Между тем отношения с Эткиндом развивались, встречи стали частыми. Вейдле включил коллегу в число предполагаемых авторов задуманного им сборника «Опасные связи», целью которого было объединить русских литераторов по обе стороны железного занавеса[474], и подготовил отзыв на его исследование под характерным названием «Привет мастеру», который предполагал включить в отдельное издание «Эмбриологии…». Ряд попыток опубликовать рецензию был неудачен. Ее отклонили нью–йоркские «Новый журнал» и «Новое русское слово»[475]. Статья вышла в парижской «Русской мысли» 28 июня 1979 года и была практически последней прижизненной публикацией Вейдле [476] — 15 июля начался последний приступ болезни, унесший сознание, а 5 августа пришла смерть.
«Эмбриология поэзии» вышла отдельным изданием в первых числах мая 1980 года. К этому времени уже существовало несколько посмертных публикаций, в том числе роман «Вдвоем друг без друга» в «Новом журнале» и сборник стихов «На память о себе», вызвавшие в кругу друзей Вейдле разноречивые оценки. А. В. Бахрах в письме к Иваску прокомментировал появление новой книги в свойственной ему манере: «Но зато Милочка [Л. В. Барановская–Вейдле. —
Меняю мое мнение об Эткинде: он не только написал основательное предисловие (пусть и с некоторыми неприемлемыми для меня замечаниями), и явно достал деньги для этого издания.
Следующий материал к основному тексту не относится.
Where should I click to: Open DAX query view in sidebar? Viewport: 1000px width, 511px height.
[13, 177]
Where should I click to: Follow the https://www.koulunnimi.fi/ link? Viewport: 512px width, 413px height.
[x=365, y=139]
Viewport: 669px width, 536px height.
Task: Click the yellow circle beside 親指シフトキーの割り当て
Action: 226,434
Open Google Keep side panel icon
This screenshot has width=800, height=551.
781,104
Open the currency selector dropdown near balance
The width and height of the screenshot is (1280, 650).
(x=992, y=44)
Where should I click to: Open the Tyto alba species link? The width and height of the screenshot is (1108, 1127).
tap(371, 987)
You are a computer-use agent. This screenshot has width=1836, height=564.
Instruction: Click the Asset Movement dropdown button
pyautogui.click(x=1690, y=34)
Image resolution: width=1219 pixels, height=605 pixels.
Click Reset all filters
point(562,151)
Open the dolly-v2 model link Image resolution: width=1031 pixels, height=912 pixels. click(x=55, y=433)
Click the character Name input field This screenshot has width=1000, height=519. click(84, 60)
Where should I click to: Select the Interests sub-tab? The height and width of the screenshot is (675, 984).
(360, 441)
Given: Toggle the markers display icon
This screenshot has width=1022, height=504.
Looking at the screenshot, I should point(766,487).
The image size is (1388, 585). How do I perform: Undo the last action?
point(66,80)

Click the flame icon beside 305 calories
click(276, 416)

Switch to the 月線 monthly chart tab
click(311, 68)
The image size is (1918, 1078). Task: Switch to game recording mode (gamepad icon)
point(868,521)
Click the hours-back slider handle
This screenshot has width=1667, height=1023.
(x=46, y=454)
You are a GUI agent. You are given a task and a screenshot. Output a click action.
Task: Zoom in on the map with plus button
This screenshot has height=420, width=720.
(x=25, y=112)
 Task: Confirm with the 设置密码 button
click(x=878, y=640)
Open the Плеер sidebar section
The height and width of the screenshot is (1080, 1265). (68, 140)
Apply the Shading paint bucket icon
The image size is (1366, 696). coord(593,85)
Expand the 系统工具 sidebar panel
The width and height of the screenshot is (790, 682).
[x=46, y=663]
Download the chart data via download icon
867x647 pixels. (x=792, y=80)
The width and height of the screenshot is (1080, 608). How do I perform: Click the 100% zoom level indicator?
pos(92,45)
ВВВ 55 лет прожил в Париже, и никто в Сорбонну его не приглашал, а Эткинд в оную въехал с самолета… Что делать: разные времена, разные условия. Клио несправедлива».[478]
Газетный рецензент, учитель священников, сотрудник политической радиостанции, Вейдле всю жизнь оставался ученым по характеру своих интересов, но, главное, по присущему ему чувству интеллектуальной ответственности. Живя фактически в профессиональной изоляции, он в одиночку создал теорию, которая могла послужить необходимым противовесом набирающему силу механицизму филологии и искусствознания. Полемический накал статей, направленных против естественнонаучной экспансии в гуманитарную сферу, в наше время ослабел — в основе новых теорий лежит не «научная» доказательность, а игра возможных смыслов. Ироничная обмолвка Вейдле о Лакане и Барте не оставляет сомнений в том, что сегодня объектом его полемики стал бы постмодернизм. В конечном счете, и жесткий сциентизм 1960—1970–х годов, и постмодернизм конца столетия сродни друг другу: они размывают произведение искусства как таковое, либо подчиняя его абстрактной схеме, либо ставя смысл в зависимость от толкователя.
Всю свою жизнь Вейдле нуждался не столько в признании правоты, сколько в достойном собеседнике, в отклике на свои мысли. Нужно надеяться, что теперь, когда главная книга его жизни дошла до русского читателя, это время пришло.